Andacht Juni 2023

Meine Stärke und mein Lied ist der Herr;
er ist für mich zum Retter geworden.


2. Mose 15, 2

Das war knapp! Den Tod hatte das Volk Israel schon vor Augen: vor sich das Meer, hinter sich das zornige ägyptische Heer mit seinen Kampfwagen und Reitern! Weder ein Ausweg nach rechts noch einer nach links! Da hatte dieser Mose sie ja schön ins Unglück geführt!

Doch dann kam es ganz anders: Mose hob den Arm und plötzlich teilte sich das Meer auf nie da gewesene Weise: nach beiden Seiten hoben sich die Wassermassen und machten dazwischen eine Straße auf festem Meeresboden frei, so dass das Volke Israel trockenen Fußes seine Flucht vor den sich schnell nähernden Ägyptern fortsetzen konnte.

Bald waren die schnellsten Reiter und Wagen Pharaos auch schon auf dem Weg zwischen den Wassermauern, der Rest des ägyptischen Heeres folgte nach. Da begannen sich die Wassermauern wieder zu vereinen, das feindliche Heer dazwischen. Die schweren Rüstungen verhinderten jede Rettung, das Heer der Ägypter versank im Meer, während das Volk Israel das rettende Ufer erreichte, bevor sich hinter ihm das Wasser wieder schloss.

Ein Loblied aus vollem Herzen stimmte Mose mit dem Volk Israel an: "Meine Stärke und mein Lied ist der Herr; er ist für mich zum Retter geworden." Jawohl, ohne Gottes Hilfe hätte diese Flucht im Verderben geendet, aber nun war alles gut. Noch etwas erschöpft, aber unversehrt stand das Volk Israel am sicheren Ufer. Gott sei Dank!

Wie oft sagen auch wir "Gott sei Dank!" - ist uns eigentlich immer bewusst, wie Recht wir damit haben? Ich kenne Menschen, für die ist mit diesen Worten nicht einmal Gott verbunden, geschweige denn ein Dank an ihn. Dabei ist Gott ständig bei uns, um uns zu leiten und zu helfen.

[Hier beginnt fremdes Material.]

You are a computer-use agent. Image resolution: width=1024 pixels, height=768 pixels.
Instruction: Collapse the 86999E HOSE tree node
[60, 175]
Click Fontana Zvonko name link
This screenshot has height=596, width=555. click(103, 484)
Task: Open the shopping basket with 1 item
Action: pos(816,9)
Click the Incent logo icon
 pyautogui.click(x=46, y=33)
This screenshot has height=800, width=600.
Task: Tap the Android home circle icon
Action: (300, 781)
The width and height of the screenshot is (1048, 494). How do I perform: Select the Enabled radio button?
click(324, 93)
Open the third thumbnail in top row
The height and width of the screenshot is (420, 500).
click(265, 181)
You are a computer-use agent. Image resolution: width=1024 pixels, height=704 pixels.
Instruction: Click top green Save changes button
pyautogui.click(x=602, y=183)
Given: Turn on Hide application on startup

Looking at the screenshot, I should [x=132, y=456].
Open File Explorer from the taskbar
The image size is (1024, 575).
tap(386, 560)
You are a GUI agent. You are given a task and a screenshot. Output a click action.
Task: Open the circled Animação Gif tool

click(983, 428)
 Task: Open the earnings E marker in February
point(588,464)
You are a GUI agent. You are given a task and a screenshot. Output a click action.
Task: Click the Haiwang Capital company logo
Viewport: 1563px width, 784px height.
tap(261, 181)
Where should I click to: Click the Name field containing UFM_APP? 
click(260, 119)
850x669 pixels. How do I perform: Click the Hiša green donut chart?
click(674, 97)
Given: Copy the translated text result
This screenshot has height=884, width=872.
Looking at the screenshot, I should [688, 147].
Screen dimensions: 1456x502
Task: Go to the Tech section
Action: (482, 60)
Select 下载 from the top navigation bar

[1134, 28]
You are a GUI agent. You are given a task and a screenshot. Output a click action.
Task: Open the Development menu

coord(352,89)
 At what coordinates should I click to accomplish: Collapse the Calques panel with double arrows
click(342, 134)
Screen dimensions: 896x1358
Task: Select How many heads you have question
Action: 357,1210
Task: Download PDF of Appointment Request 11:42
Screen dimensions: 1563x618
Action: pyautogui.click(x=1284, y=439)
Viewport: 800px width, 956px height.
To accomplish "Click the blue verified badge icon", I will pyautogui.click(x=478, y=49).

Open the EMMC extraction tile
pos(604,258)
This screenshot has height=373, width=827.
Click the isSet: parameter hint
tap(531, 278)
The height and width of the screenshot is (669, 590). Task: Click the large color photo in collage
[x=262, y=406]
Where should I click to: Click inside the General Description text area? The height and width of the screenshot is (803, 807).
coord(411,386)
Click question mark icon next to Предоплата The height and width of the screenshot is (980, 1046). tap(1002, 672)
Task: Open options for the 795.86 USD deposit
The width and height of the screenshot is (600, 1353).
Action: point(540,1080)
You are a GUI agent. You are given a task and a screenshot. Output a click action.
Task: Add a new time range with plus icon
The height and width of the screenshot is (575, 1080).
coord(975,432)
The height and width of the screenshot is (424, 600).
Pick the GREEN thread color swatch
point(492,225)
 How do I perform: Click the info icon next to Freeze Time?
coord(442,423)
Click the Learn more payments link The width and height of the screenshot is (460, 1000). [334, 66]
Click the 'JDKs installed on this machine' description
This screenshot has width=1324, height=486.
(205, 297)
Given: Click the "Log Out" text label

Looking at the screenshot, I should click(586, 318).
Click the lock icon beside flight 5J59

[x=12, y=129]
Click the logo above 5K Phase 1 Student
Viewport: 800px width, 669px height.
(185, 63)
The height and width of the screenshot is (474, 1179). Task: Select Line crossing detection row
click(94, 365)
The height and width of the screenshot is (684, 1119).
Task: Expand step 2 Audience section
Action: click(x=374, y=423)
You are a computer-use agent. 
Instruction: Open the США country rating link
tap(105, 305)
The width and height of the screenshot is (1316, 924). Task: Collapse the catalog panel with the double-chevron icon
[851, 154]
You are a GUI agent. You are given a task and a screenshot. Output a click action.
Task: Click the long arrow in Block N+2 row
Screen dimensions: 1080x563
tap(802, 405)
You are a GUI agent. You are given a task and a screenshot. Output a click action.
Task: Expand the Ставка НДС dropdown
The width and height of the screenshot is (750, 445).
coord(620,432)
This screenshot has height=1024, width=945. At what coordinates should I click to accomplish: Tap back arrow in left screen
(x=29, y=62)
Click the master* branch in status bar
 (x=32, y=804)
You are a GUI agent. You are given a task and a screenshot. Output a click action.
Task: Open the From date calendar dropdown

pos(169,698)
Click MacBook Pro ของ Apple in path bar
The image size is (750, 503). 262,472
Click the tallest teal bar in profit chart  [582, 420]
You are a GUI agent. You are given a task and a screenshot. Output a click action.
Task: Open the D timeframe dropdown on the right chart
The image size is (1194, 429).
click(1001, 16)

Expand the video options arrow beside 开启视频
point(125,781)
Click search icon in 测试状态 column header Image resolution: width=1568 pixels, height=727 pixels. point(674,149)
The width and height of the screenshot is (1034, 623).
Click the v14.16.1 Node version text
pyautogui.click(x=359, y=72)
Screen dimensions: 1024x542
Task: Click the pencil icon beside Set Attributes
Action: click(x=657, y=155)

In einer Predigt wurde kürzlich von einem gläubigen Christenmenschen berichtet, der schwer, ja, lebensbedrohend erkrankt war. Der Pfarrer wollte ihn besuchen. Doch er lehnte ab und ließ ausrichten: "Wenn ich die guten Tage dankbar von meinem Schöpfer empfangen habe, dann will ich auch die schweren dankbar ertragen. Es ist nicht nötig, dem HERRN durch eigenwilliges Gebet Vorschriften zu machen."

Wir empfangen alles von Gott und haben jeden Tag, ja, jeden Augenblick Grund, ihm dankbar zu sein, z.B. dafür, dass wir noch leben und atmen. Denn wie oft hört man von Menschen, die von einem Augenblick auf den nächsten tot waren. Oder auch für unsere munteren Kinder und Enkelkinder, die mit ihrem fröhlichen Kichern und Krakeelen uns sicher manchmal die Nerven rauben, meistens aber anstecken zur Heiterkeit. Es gibt unzählig viele Gründe, Gott zu danken, ihm auch ein Loblied zu singen, wie es Paul Gerhardt mit dem jahreszeitgemäßen Lied tat "Geh aus mein Herz und suche Freud" (GL 613, EG 503), das von dem in Leipzig in den Tagen der Völkerschlacht (1813) jung verstorbenen August(in) Harder so mitreißend vertont wurde.

Es sind nicht nur die großen Dinge, wie bei Mose, oder Tod und Leben, die des Dankens wert sind. Nein, gewöhnen wir uns doch an, uns an den kleinen Erlebnissen im Alltag bewusst zu erfreuen und Gott dafür zu danken, für den Duft des Flieders, das Schmettern des Amselhahns, das bockige kleine Zicklein, aber auch für den knapp erreichten Bus, das Lächeln der Verkäuferin. Probieren Sie es aus: wenn Sie im Herzen bewusst sagen "Danke, lieber Vater im Himmel", dann werden Sie selbst aus tiefer Traurigkeit herauskommen. Ich kenne eine kluge Diakonisse, die "Klagen drückt nieder, Danken hebt auf" den Senioren zu raten pflegt, wenn diese mal wieder über ihre Schmerzen und die Einsamkeit und das Leben überhaupt jammern.

Mit dem Danken blicken wir auf zu Gott - und von dort empfangen wir Kraft und Mut für den Augenblick, die nächste Stunde, den kommenden Tag. Probieren Sie es!